* Stated goal
Rewrite the lines starting at the one containing "Tap the Q1 2024 x-axis label" and ending at the one containing "coord(555,109)", putting "red" wherever "orange" appears and leaving everything else as it is.

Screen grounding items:
>>
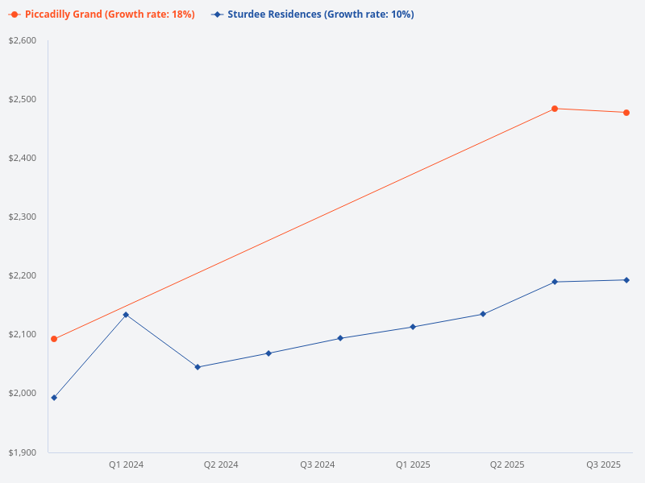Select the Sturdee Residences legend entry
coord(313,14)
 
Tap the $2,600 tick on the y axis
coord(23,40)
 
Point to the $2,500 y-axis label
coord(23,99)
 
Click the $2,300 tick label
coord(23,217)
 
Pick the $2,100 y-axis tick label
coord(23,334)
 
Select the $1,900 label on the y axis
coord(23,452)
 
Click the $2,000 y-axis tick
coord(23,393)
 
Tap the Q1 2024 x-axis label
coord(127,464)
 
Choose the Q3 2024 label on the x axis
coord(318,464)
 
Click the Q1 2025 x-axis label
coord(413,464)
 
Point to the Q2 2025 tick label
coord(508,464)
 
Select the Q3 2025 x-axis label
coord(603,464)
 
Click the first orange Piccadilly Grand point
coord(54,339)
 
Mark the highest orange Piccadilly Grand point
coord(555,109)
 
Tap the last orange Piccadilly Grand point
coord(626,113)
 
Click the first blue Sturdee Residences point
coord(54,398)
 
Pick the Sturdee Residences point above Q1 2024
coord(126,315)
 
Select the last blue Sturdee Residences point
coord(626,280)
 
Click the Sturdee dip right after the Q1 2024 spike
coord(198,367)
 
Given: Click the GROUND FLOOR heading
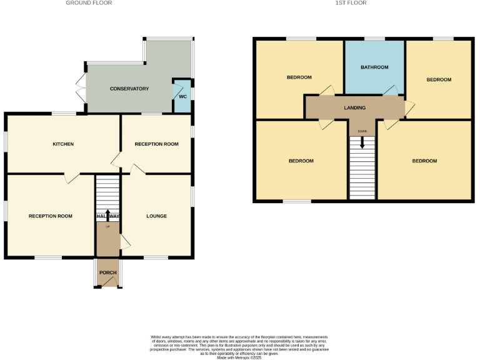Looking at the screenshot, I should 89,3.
<<
* Response to this task
Tap the Q1 2024 x-axis label
coord(127,464)
 
Choose the Q3 2024 label on the x axis
coord(318,464)
 
Click the Q1 2025 x-axis label
coord(413,464)
 
Point to the Q2 2025 tick label
coord(508,464)
 
Select the Q3 2025 x-axis label
coord(603,464)
 
Click the first red Piccadilly Grand point
coord(54,339)
 
Mark the highest red Piccadilly Grand point
coord(555,109)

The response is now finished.